Voglio rovinare la loro relazione, se lo merita, nessuno mi prende in giro! Cazzo, ci sono proprio dentro, stavolta è diverso, lei è... insomma, lei è... fanculo!

Scaccio quel pensiero assurdo e riprendo a parlare con il cornuto: «Ti conviene lasciar perdere con Emy, se non vuoi vedertela con me.»

Emy si avvicina e cerca di prendermi il telefono, ma faccio dei passi indietro per impedirglielo.

«Sei Mark?»

Mi ha riconosciuto, cazzo!

«Non sono cazzi tuoi!»

«Mark, dammi il cellulare!» sbotta Emy, avvicinandosi di nuovo.

La blocco con una mano per impedirle di prenderlo.

«Gradirei parlare con Emy.» insiste.

Non ho alcuna intenzione di permettere che le parli, deve levarsela dalla testa.

«Smettila di chiamarla, oppure verrò alle Maldive e ti ammazzerò.» minaccio in modo più convincente possibile.

«Stai parlando con Cem?» chiede Emy, preoccupata.

Litigheranno di sicuro, ma non me ne frega un cazzo, d'altronde era quello che volevo.

«Le tue minacce non mi spaventano, vieni pure, ti aspetto.»

«Non sfidarmi, potresti pentirtene.» riattacco, senza dargli il tempo per dibattere.

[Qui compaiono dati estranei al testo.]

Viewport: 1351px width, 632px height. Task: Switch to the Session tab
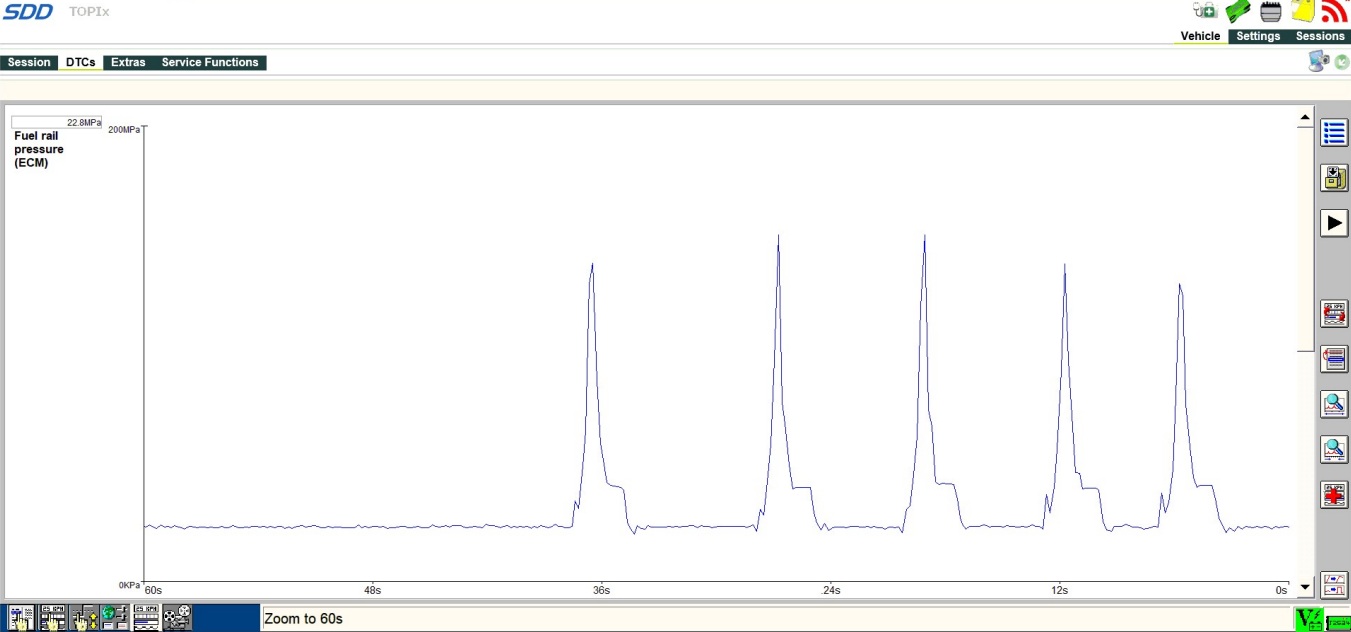[x=29, y=62]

Poggio il cellulare sul tavolo con violenza, rischiando di romperlo. Devo cercare di mantenere la calma, non posso esplodere, non con lei presente.

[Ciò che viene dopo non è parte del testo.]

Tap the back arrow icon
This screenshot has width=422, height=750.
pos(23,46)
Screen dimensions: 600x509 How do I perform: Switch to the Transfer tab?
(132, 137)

«Come hai potuto dirgli quelle cose?» chiede irritata. Davvero crede che abbia voglia di darle delle spiegazioni? «Mark!» Non le rispondo, finirei con l'essere poco gentile. Esco dalla cucina, ignorandola completamente e raggiungendo la camera in cui abbiamo scopato. Afferro il mio zaino e ci infilo tutte le mie cose, lei mi raggiuge e il suo sguardo diventa confuso. Si accorgerà presto di cosa intendo fare. «Che cosa stai facendo?» chiede titubante. Continuo a buttare le cose alla rinfusa, ignorando le sue domande. Mi volto velocemente e porto lo zaino su una spalla, infine la sorpasso, uscendo dalla stanza. Mi rincorre, fino ad afferrare il mio braccio. Cerco di evitare il suo sguardo o finirò per cambiare idea. Che brutta fine ho fatto, tutto per una stupida ragazzina. «Mark... stai pensando di andare via?» mi poggia le mani sul viso per costringermi a guardarla, ma resto immobile e con lo sguardo rivolto verso l'alto. «Perché fai così?» chiede con voce tremante. Devo andare via, prima che accada l'inevitabile, odio vederla piangere. Mi volto e ritorno a camminare verso la porta d'ingresso. «Mark... per favore...»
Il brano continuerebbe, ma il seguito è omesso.